According to the COVID-19 status and summary data on the college website, only 13 of the school’s isolation beds are in use out of 133 and only one quarantine bed is in use out of a total of 30 total.
Treadwell said she is always looking at the school’s COVID-19 data. “It’s a daily obsession for me.”
The school’s original decision to limit access to the recreation center, student center and Zorn Dining Commons was to take steps to limit any further transmission of the virus, Treadwell said.
“I wouldn’t have done that if I didn’t think it was necessary until we were sure where these cases were,” Treadwell said.
Director of Strategic Communications and Community Relations Kelly Ricaurte said the school found that these locations were not locations of active spread and instead infection is more likely to occur in “social settings.” Although the school cannot trace where infection actually occurs, Ricaurte said she is confident the virus is less likely to be transmitted in locations like the student center, dining commons and the recreation center due to restrictions and protocols in place. Ricaurte added that the school has individuals going around and monitoring these locations to make sure masks are worn, and individuals are socially distanced.
Treadwell said the Rapid Response Team was able to trace the origin for certain cases from the outbreak to various social events.
“The LLC cases we were seeing, we could trace to a Greek Life event and some off- campus parties,” Treadwell said. “So, Butler Court, Pondside, LLC and Carle. I think, in all those cases, we were able to track where, we believe, through the Rapid Response Team, the point of origin was.”
Keene State College COVID-19 Project Team Leader Dr. Wayne Hartz said he thinks the presence of the COVID-19 variants in the area can be attributed to the rise in cases. Hartz said that the B.1.1.7 variant, popularly dubbed the U.K. Variant, is more transmissible than the strain that had been fluctuating in the community.
“It takes less of a dose, less of an exposure and it spreads easier,” Hartz said. “Couple that with continued at-risk behavior like going to a bar and partying.”
Hartz added that another challenge with the virus is that asymptomatic individuals can contract the virus without knowing they were infected.
The school has three primary criteria to be met for the school to remain open during the pandemic, Hartz said. These are making sure the Wellness Center can keep up with infected individuals, there are enough people on the Rapid Response Team to treat and contact individuals who need to isolate or quarantine and lastly that there are enough quarantine beds available at the school.
“So if we get to a point where all three of those things are starting to go ‘uh-oh,’ worst comes to worst, we will close the school early,” Hartz said.
Hartz said that the priorities of the school and Treadwell are minimizing infection on campus.
“The president is part of our COVID leadership team and she says ‘I don’t care about Commencement, I don’t care about anything else. We have a commitment to minimize infection,’” Hartz said.

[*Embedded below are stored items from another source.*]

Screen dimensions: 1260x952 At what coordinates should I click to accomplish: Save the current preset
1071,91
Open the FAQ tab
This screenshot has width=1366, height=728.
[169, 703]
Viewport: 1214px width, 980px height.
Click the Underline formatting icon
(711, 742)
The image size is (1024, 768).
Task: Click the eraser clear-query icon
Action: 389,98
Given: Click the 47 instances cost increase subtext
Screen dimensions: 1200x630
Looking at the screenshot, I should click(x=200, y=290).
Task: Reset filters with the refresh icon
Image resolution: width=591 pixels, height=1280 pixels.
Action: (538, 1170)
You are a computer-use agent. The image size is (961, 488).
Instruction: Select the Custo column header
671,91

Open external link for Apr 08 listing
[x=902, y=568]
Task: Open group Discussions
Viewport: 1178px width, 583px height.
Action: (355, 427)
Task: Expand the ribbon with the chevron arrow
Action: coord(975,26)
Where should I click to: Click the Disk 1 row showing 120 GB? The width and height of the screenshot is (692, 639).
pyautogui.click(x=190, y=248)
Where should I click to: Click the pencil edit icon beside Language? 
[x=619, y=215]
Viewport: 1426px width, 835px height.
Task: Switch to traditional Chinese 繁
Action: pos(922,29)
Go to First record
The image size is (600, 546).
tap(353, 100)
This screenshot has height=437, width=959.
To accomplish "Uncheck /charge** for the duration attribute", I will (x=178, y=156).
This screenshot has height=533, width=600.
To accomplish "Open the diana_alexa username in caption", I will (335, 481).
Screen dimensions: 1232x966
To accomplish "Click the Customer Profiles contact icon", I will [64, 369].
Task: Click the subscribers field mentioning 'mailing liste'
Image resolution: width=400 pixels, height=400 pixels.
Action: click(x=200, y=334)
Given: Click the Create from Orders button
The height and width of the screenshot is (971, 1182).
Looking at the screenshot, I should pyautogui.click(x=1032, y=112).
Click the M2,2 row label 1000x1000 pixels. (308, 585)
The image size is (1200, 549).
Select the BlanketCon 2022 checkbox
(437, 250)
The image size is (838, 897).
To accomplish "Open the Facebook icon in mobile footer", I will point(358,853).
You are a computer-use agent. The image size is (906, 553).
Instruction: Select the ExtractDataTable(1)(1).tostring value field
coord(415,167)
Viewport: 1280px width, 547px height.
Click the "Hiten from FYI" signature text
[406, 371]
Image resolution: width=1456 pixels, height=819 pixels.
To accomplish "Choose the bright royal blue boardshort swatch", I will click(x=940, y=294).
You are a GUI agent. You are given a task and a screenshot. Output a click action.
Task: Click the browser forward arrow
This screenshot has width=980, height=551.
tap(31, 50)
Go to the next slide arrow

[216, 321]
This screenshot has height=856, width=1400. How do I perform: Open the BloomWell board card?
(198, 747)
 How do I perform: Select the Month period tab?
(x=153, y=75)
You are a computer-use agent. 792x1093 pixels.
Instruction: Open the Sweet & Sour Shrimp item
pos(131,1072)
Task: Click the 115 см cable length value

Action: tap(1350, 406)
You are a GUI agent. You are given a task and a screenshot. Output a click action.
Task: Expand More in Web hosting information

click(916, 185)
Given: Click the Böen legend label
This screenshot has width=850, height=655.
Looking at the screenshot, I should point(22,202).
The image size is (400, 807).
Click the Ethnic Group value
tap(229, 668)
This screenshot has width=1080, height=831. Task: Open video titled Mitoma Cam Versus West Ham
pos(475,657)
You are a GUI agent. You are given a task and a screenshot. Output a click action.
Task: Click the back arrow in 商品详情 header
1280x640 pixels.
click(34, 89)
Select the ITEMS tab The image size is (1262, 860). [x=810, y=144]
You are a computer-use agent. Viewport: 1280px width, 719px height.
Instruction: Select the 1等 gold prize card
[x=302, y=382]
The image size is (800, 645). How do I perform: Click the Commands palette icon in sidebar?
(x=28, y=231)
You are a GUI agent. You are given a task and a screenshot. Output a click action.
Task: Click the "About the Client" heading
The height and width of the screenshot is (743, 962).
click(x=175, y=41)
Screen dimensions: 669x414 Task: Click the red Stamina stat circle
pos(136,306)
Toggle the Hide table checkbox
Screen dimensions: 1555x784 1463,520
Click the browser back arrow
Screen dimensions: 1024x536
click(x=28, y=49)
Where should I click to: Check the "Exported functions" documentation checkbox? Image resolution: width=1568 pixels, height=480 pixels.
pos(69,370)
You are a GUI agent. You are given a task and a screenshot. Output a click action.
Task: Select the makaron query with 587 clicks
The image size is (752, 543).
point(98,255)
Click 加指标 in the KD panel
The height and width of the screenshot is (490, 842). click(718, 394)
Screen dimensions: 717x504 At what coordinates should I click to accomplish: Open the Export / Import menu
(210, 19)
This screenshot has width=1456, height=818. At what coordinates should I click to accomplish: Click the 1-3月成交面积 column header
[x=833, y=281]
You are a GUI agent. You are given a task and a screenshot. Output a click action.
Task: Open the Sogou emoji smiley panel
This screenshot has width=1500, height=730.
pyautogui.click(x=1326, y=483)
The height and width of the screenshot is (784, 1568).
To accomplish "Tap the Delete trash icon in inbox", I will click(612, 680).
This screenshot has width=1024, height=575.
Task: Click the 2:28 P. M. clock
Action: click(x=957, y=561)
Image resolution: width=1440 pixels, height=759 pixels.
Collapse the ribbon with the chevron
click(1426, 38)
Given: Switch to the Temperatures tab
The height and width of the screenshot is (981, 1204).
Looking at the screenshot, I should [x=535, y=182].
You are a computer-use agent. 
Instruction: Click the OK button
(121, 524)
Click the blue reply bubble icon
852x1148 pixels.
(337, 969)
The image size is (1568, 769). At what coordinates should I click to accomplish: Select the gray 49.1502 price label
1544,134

“I won’t hesitate to [close the school] if our numbers climb to a level where we just aren’t sure and we need to keep people safe,” Treadwell said. “My primary obligation is to the students and the communities around us.”
Keene State College is stressing mask-wearing and spacing as the semester comes to a close. Even as the CDC announced that fully vaccinated individuals are allowed to not wear a mask in most social gatherings, the college will still require masking for all individuals on campus, vaccinated or not, for the remainder of the semester. Ricaurte said the school will be looking into whether or not it will require masks in the fall.
As of May 18, the college currently has 24 active cases. Ten of these cases are off-campus students. Fourteen are on-campus. There are no staff or faculty cases.